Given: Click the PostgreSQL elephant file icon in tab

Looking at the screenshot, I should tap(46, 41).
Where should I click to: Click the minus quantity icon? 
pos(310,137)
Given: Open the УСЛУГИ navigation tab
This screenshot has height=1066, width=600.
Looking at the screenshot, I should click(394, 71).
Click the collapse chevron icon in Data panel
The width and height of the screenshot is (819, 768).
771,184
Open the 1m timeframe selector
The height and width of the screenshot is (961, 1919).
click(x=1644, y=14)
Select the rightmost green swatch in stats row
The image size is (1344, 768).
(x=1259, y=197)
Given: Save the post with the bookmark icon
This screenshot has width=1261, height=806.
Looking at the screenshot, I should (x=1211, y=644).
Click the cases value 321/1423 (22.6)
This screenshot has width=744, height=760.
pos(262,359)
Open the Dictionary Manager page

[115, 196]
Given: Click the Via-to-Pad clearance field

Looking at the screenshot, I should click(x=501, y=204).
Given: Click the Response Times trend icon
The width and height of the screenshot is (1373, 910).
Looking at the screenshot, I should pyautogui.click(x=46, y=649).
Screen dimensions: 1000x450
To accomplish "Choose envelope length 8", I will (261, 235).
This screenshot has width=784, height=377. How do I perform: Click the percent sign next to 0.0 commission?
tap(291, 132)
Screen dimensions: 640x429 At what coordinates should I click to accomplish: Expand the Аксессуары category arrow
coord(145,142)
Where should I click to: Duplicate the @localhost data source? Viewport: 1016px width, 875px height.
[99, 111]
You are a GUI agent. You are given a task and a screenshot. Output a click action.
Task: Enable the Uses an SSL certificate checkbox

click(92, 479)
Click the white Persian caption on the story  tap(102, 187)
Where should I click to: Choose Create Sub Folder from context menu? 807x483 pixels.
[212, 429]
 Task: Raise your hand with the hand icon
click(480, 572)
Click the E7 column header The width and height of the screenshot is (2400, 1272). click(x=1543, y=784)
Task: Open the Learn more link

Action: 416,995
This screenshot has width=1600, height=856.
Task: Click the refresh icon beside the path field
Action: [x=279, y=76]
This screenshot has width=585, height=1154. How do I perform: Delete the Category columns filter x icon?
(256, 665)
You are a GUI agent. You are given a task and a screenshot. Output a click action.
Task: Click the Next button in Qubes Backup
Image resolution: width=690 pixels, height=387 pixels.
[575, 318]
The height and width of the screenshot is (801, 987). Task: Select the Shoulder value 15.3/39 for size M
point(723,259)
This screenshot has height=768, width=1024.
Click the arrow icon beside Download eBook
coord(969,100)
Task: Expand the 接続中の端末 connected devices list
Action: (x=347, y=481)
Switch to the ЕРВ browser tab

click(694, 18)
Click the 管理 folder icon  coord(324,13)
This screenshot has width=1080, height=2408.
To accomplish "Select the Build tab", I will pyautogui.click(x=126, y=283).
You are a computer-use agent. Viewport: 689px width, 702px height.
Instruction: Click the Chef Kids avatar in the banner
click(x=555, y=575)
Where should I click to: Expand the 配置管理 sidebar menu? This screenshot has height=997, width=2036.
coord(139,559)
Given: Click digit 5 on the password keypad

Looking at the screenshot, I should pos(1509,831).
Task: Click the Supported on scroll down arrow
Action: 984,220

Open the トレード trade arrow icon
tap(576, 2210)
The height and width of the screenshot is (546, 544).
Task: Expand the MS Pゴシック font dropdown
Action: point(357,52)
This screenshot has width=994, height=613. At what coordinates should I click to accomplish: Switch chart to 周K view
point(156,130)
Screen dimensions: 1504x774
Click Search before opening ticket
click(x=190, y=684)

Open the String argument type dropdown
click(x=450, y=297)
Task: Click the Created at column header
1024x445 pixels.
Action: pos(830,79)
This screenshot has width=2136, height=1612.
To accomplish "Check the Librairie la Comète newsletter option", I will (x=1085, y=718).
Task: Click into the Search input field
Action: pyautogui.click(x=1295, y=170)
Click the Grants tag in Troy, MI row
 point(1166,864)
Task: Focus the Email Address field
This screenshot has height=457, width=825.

+ + + + +

■ WORK ITEM ■
When a line of the material above contains the string "header", it counts. State the total and nothing more.

■ WRITTEN RESPONSE ■
2